Rechtbank Den Haag (Locatie 's-Gravenhage), 3 februari 2016
ECLI:NL:RBDHA:2016:761

werkneemster/Alba Belettering B.V.

Ontbindingsverzoek werkneemster toegewezen. Arbeidsrelatie ernstig verstoord, door forse druk Alba Belettering B.V. op werkneemster om in te stemmen met beëindiging met wederzijds goedvinden. Billijke vergoeding afgewezen; geen sprake van ernstig verwijtbaar handelen.

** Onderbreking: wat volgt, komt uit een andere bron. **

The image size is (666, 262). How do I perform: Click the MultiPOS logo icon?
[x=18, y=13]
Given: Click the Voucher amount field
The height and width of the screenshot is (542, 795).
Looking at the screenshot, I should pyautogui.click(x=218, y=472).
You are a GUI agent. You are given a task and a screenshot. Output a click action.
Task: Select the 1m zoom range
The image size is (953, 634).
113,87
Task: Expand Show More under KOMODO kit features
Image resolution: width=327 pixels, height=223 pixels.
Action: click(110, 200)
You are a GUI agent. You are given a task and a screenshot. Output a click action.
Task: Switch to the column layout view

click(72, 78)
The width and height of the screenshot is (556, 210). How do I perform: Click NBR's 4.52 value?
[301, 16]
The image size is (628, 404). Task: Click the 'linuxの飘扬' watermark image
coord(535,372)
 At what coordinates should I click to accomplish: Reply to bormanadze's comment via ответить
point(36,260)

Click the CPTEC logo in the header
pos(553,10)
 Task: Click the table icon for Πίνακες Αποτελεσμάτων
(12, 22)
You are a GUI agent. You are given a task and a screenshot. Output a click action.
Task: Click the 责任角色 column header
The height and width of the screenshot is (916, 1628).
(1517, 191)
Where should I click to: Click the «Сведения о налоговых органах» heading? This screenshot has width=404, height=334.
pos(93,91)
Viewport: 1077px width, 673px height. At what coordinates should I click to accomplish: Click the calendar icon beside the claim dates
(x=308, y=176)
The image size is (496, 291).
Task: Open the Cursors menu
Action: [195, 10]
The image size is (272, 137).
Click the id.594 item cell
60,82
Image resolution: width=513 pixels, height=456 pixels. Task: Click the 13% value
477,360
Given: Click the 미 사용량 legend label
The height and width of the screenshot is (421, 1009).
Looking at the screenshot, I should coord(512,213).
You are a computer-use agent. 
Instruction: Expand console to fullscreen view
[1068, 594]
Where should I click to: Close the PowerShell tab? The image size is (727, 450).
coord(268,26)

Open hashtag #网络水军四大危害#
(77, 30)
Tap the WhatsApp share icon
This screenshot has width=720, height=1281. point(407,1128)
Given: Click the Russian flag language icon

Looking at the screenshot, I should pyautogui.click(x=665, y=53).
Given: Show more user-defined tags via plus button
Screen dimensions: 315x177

Werkneemster is op 1 januari 2004 bij Alba Belettering B.V. (hierna: Alba) in dienst getreden. In juni 2015 is werkneemster en een van haar collega’s door Alba verzocht mee te werken aan de beëindiging van de arbeidsovereenkomst, hetgeen door werkneemster is geweigerd. Na die weigering heeft de directeur van Alba te kennen gegeven dat als zij ‘nu niet tekenden zij dan allebei zijn rug op kunnen en de kanker kunnen krijgen’. Mede als gevolg van voornoemde gang van zaken heeft werkneemster zich, wegens spanningsklachten, op 29 juni 2015 ziek gemeld. Bij verzoekschrift van 15 oktober 2015 heeft Alba de kantonrechter verzocht de arbeidsovereenkomst te ontbinden. Ter zitting heeft Alba het verzoek ingetrokken. In de periode van 29 juni 2015 tot 16 november 2015 heeft werkneemster vanwege arbeidsongeschiktheid, verband houdende met spanningsklachten, niet gewerkt. Werkneemster verzoekt de arbeidsovereenkomst op grond van artikel 7:671c BW te ontbinden onder toekenning van een vergoeding van € 20.309 bruto. Werkneemster legt aan haar verzoek ten grondslag dat door toedoen van Alba de relatie tussen partijen ernstig verstoord is geraakt. Alba heeft tevens ernstig verwijtbaar gehandeld door te trachten haar in juni 2015 te dwingen tot een beëindiging van de arbeidsovereenkomst wegens bedrijfseconomische omstandigheden. Daarbij werd door Alba onder meer geen gelegenheid gegeven advies in te winnen over het voorstel.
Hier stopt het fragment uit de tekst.